Just as humans typically increase in intelligence from infancy through adulthood, learning from each person with whom they come into contact, so does George—who his creator says is still "a child."
"As the data set grows," Carpenter says, "there are ever-improved chances of accurate overlaps between the current conversation and its predecessors, so it becomes increasingly able to make intelligent connections." And as George's conversational level improves, people are more willing to engage in sensible, consistent, and valuable dialogue.
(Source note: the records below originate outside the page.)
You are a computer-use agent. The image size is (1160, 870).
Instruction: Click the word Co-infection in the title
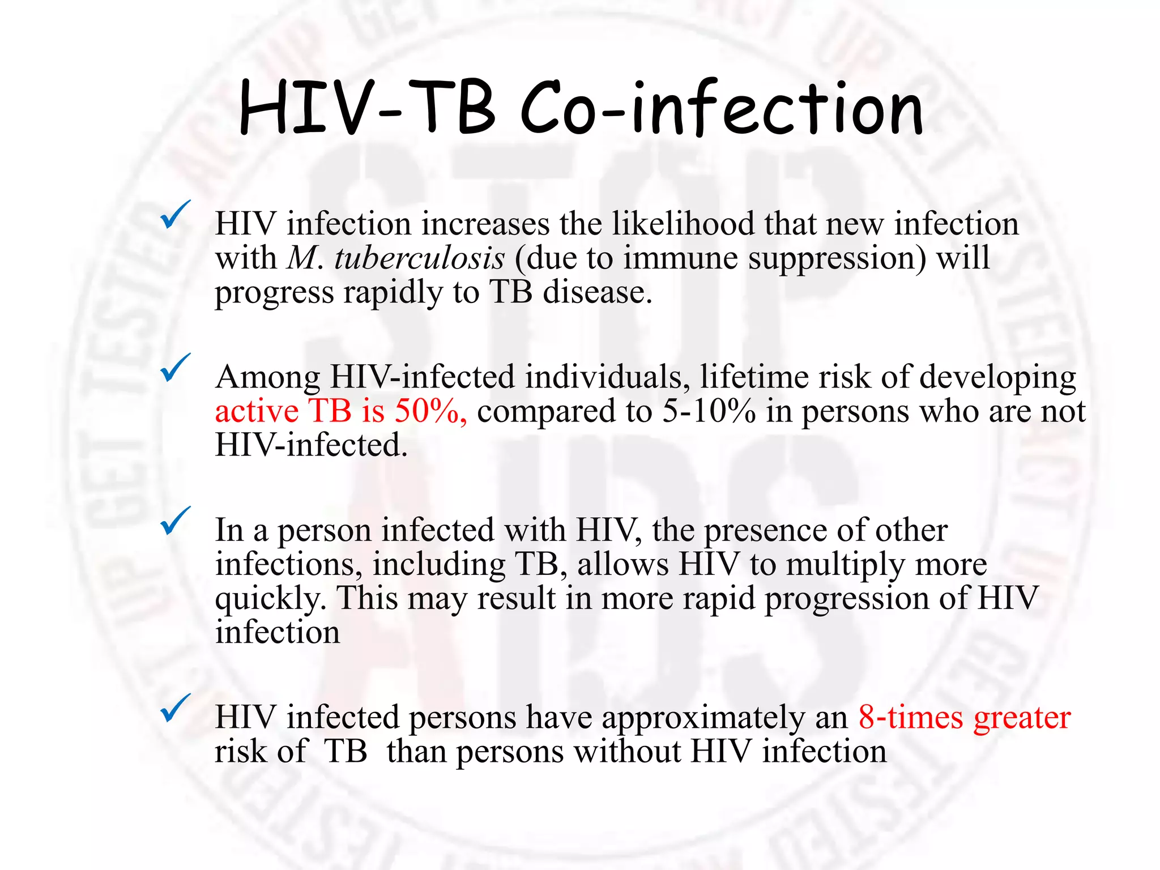tap(722, 109)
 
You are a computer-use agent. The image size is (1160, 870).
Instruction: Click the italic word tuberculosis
tap(419, 258)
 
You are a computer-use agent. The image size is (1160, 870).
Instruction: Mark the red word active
tap(257, 411)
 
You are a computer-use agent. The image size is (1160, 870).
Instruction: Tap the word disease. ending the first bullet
tap(598, 292)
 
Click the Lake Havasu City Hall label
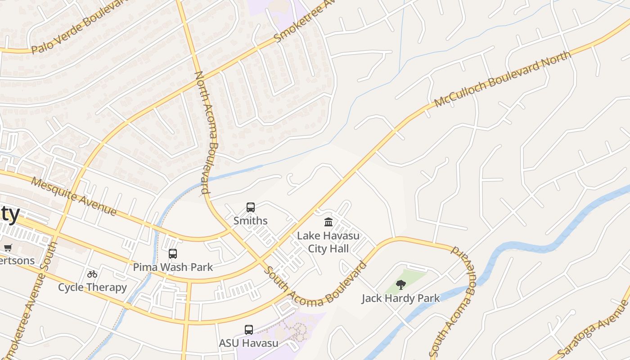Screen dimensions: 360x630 (328, 242)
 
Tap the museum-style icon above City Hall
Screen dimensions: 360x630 (328, 222)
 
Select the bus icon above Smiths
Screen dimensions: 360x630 (251, 207)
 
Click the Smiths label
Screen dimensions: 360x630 (251, 221)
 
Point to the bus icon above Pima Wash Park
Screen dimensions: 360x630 (173, 254)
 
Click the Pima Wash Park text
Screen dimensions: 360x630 (173, 267)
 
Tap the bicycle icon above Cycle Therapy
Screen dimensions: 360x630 (92, 274)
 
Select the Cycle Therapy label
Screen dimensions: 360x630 (92, 287)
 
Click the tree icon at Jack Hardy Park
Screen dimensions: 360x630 (400, 284)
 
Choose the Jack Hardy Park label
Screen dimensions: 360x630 (400, 298)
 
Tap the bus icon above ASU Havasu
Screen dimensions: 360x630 (249, 329)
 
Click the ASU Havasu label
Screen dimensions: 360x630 (249, 343)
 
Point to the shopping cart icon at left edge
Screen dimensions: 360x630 (8, 248)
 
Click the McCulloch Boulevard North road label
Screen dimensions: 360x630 (503, 79)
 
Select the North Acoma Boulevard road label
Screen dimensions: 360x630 (207, 133)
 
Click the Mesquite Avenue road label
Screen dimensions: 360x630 (74, 197)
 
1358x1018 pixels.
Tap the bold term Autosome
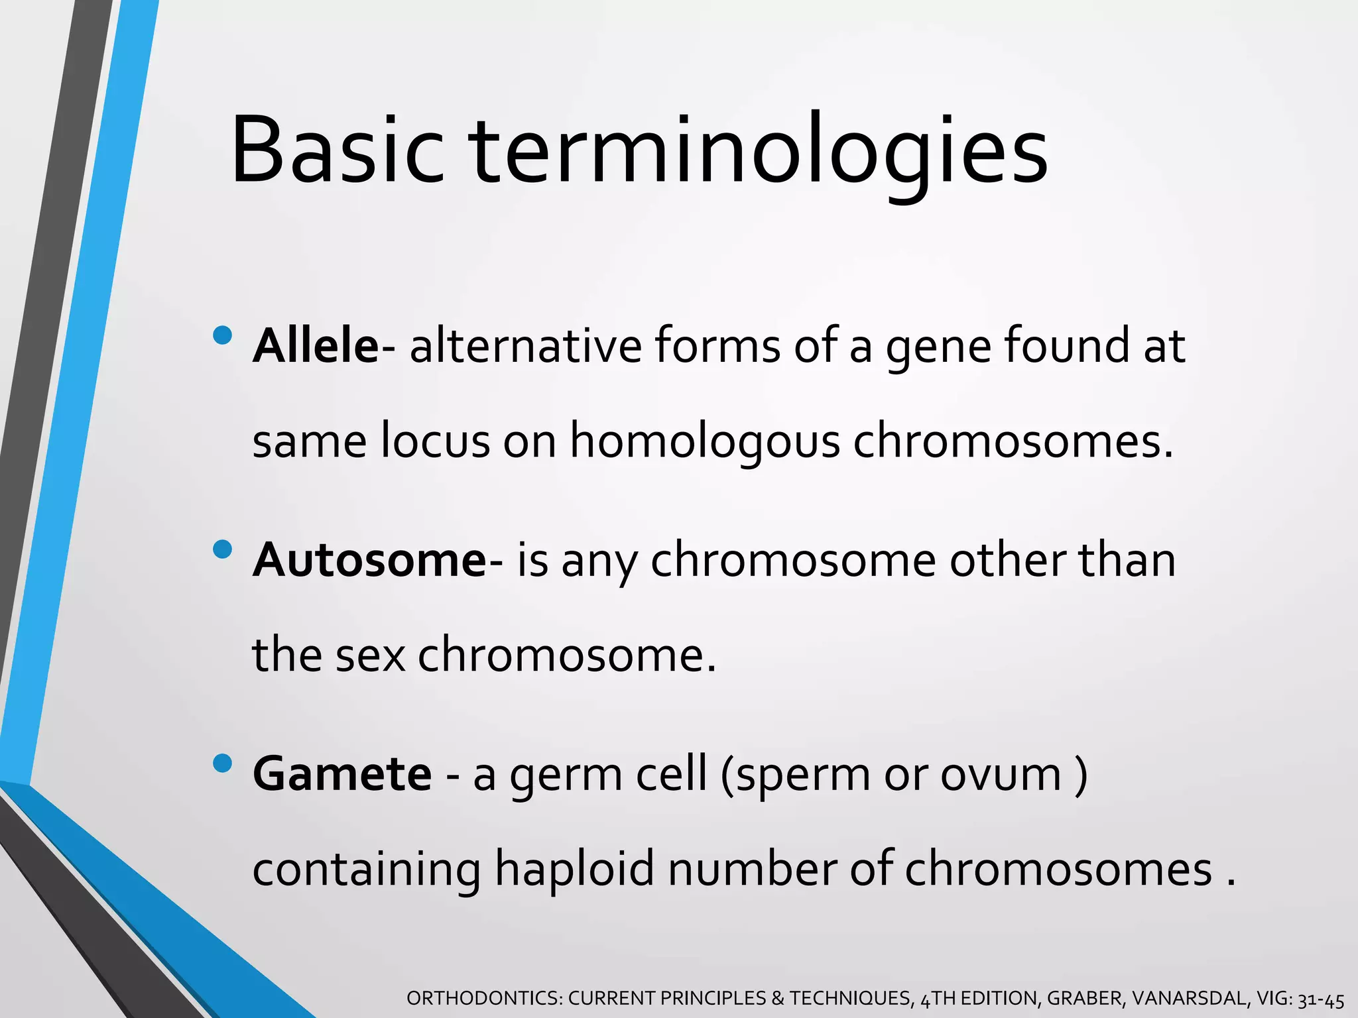(370, 560)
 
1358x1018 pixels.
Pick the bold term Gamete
(342, 774)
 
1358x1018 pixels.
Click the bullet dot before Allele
(223, 335)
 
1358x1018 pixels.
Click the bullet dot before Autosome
(223, 549)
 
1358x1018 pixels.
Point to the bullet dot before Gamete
(223, 764)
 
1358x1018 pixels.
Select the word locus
(435, 442)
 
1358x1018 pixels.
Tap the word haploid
(575, 870)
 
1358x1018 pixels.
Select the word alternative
(525, 346)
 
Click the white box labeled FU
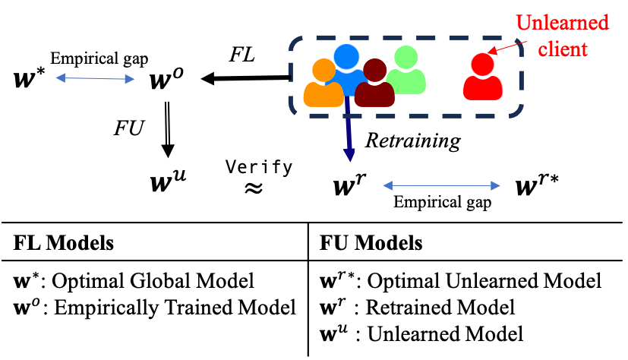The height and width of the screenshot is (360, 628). click(x=128, y=128)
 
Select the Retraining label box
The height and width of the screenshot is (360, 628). click(x=413, y=141)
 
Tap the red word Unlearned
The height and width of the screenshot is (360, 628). click(x=562, y=23)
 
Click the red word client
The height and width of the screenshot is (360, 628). click(x=563, y=49)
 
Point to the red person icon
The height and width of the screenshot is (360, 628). click(x=483, y=79)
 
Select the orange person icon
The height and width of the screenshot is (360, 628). click(x=323, y=85)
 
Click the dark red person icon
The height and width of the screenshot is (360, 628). click(x=374, y=86)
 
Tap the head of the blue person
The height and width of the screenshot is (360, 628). click(x=346, y=56)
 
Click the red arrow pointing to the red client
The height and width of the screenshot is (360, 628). click(x=505, y=48)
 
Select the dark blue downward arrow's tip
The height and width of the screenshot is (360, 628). click(x=349, y=157)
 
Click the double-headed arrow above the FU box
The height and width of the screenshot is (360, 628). click(x=95, y=78)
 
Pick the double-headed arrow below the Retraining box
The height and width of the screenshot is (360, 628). click(x=441, y=185)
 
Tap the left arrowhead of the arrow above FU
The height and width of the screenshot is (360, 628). click(x=60, y=77)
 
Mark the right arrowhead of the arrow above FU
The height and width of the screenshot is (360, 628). click(x=131, y=79)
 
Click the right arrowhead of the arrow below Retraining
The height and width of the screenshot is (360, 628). click(x=496, y=186)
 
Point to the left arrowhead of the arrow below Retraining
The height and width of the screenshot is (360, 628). click(x=387, y=185)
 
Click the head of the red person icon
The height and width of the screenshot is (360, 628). click(x=482, y=64)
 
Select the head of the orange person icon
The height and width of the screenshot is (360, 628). click(x=323, y=70)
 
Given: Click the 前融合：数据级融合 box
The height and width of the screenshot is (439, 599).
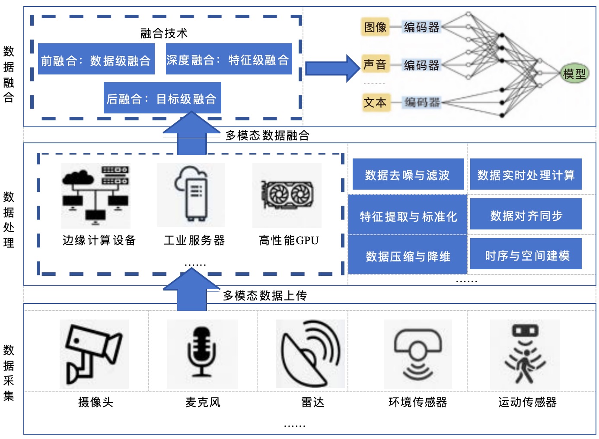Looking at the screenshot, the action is coord(96,59).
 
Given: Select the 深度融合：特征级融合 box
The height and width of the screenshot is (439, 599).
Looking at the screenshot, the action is coord(229,59).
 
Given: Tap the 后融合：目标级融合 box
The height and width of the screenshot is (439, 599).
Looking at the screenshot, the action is coord(162,98).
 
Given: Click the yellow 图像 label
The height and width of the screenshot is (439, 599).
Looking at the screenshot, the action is coord(375,27).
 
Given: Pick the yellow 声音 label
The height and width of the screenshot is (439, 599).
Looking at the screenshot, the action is coord(375,64).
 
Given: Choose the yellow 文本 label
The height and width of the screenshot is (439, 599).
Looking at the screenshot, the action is coord(376,102).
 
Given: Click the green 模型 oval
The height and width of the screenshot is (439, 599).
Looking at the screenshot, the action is coord(574,73).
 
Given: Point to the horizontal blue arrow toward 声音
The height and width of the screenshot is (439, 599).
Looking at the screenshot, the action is coord(333,68).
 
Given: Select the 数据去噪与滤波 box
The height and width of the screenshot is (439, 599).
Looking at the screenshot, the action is coord(408,174).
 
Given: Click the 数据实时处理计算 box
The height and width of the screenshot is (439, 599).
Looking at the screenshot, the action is coord(526,174).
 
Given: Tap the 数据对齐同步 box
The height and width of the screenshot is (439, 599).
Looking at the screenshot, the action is coord(526,214).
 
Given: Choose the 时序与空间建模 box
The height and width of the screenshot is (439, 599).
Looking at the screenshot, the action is coord(526,254).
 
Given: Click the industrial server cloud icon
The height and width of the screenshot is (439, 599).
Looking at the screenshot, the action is coord(191,194).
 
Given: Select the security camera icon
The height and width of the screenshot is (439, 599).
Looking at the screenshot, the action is coord(94,354).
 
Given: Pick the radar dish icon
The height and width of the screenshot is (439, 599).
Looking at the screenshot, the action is coord(310,353).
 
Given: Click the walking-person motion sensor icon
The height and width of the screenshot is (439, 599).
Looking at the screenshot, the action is coord(525,354).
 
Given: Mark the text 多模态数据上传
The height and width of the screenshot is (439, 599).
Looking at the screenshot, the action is coord(265,296).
The result? Data continues to improve over time.
Looking to the future
In discussing how George is in many ways his thumbprint, Carpenter suggests that advancements in robotics might take the cloning debate out of the biology labs and into the computer labs. Whatever societal and sociological implications would exist in the wake of widespread proliferation of highly evolved chatbots, the computer scientist is confident about the advancements in AI they represent.
"Ultimately, this is a form of digital immortalization, clearly not a complete one, yet much more immediate and closer to a person's 'being' than the more classic technique of writing an autobiography," he says. "Only one person trained George—me. So, George does gradually become my reflection, or a reflection of the persona I project, in terms of speech patterns, characteristics, and interests."
But, Carpenter says, anybody can create his or her own chatbot at Jabberwacky, just as he has—hence his prophecy that Mori's Uncanny Valley is approaching.
Carpenter has partnered with Televirtual in creating a 3D animated character with voice input and custom voice output. (The partnership has spawned the current image of George.) He has also commenced collaborative research with other computer scientists to construct a highly lifelike robotic head that imitates those who interact with it in voice, movement, and facial expression. Think of it as George, version 3.0.
"Imagine a Jabberwacky with millions of characters like George in place of today's handful, operating with Google-scale serving capacity," says Carpenter. "Almost certainly it will be shockingly realistic, whether or not it passes a formal Turing Test."
"Shockingly? I doubt it," says Davachi. "But that is an empirical question; I'll wait and see."